En ce qui concerne le marché automobile, cependant, les batteries à semi-conducteurs sont une technologie fondamentalement trop importante pour être ignorée. Tout le monde, de Volkswagen à Rivian, jette un coup d’œil, bien que la plupart des autres joueurs ne montrent pas encore leurs mains.

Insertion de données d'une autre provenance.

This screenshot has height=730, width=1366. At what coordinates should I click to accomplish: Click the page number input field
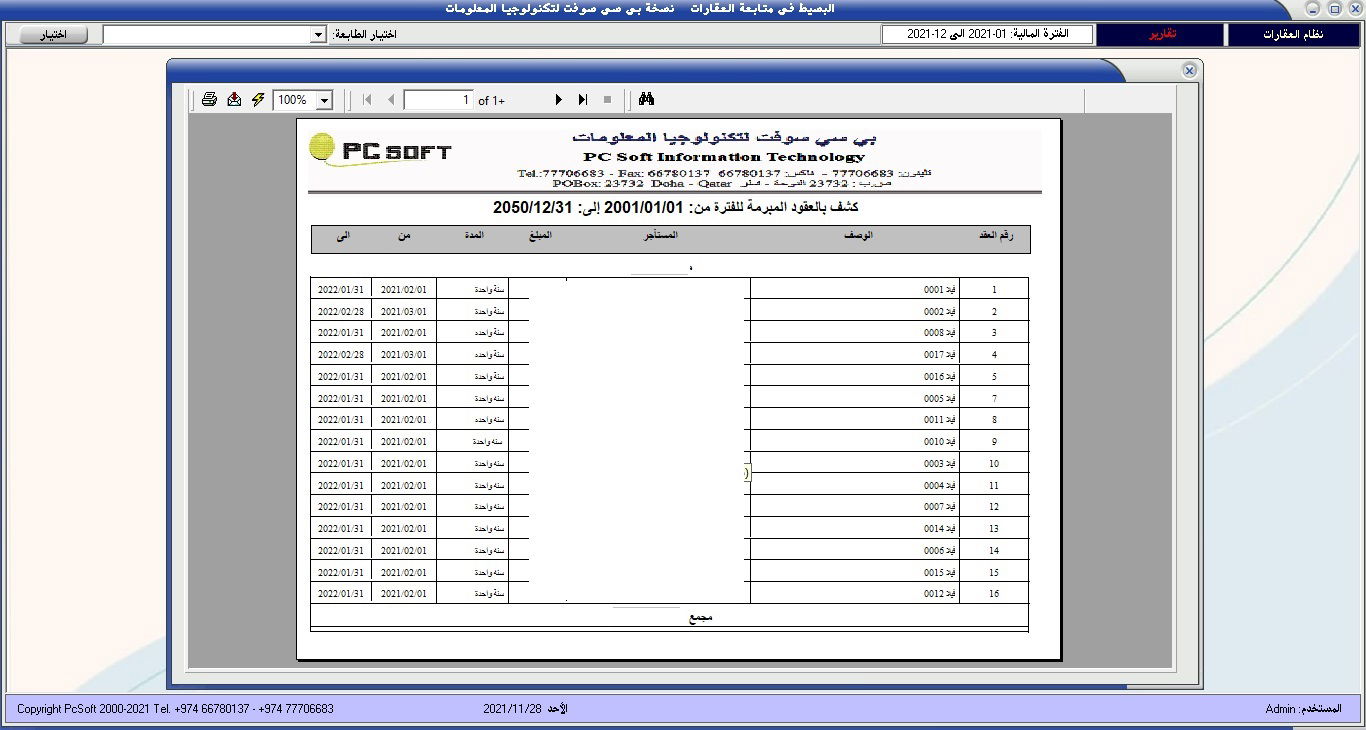(x=439, y=100)
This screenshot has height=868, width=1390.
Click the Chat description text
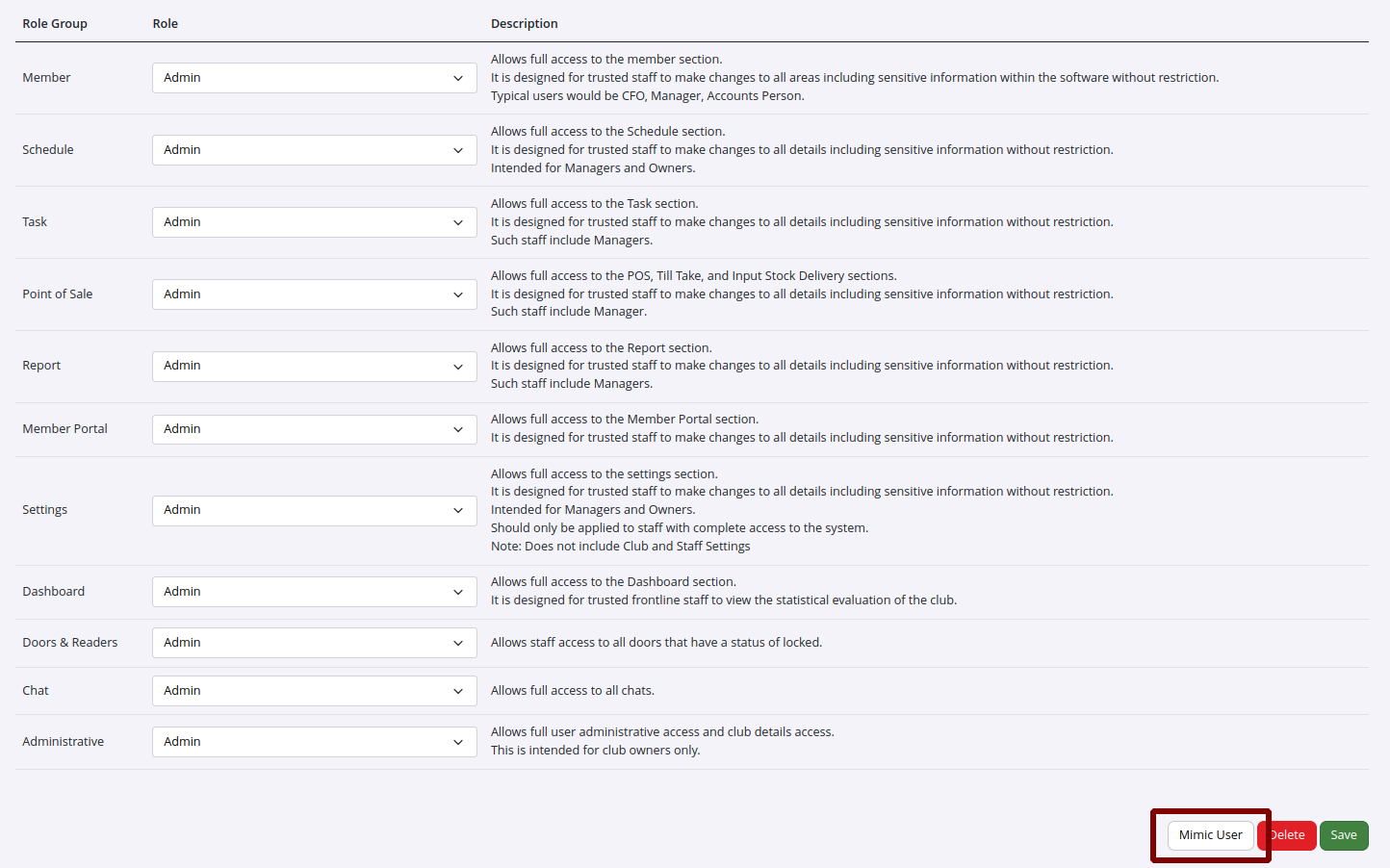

Dans l’ensemble, la technologie des batteries à semi-conducteurs promet de changer la donne. Tout ce qu’il faut, c’est que les scientifiques et les ingénieurs résolvent quelques problèmes de fiabilité, de fabricabilité et de coût. Si ces obstacles peuvent être surmontés, les nouvelles batteries devraient faire sauter les piles au lithium hors de l’eau et prendre rapidement d’assaut le marché.

Image de bannière : Batterie de production de 20 Ah de Solid Power par rapport à la première version de 2 Ah.

François Zipponi
Je suis François Zipponi, éditorialiste pour le site 10-raisons.fr. J'ai commencé ma carrière de journaliste en 2004, et j'ai travaillé pour plusieurs médias français, dont le Monde et Libération. En 2016, j'ai rejoint 10-raisons.fr, un site innovant proposant des articles sous la forme « 10 raisons de... ». En tant qu'éditorialiste, je me suis engagé à fournir un contenu original et pertinent, abordant des sujets variés tels que la politique, l'économie, les sciences, l'histoire, etc. Je m'efforce de toujours traiter les sujets de façon objective et impartiale. Mes articles sont régulièrement partagés sur les réseaux sociaux et j'interviens dans des conférences et des tables rondes autour des thèmes abordés sur 10-raisons.fr.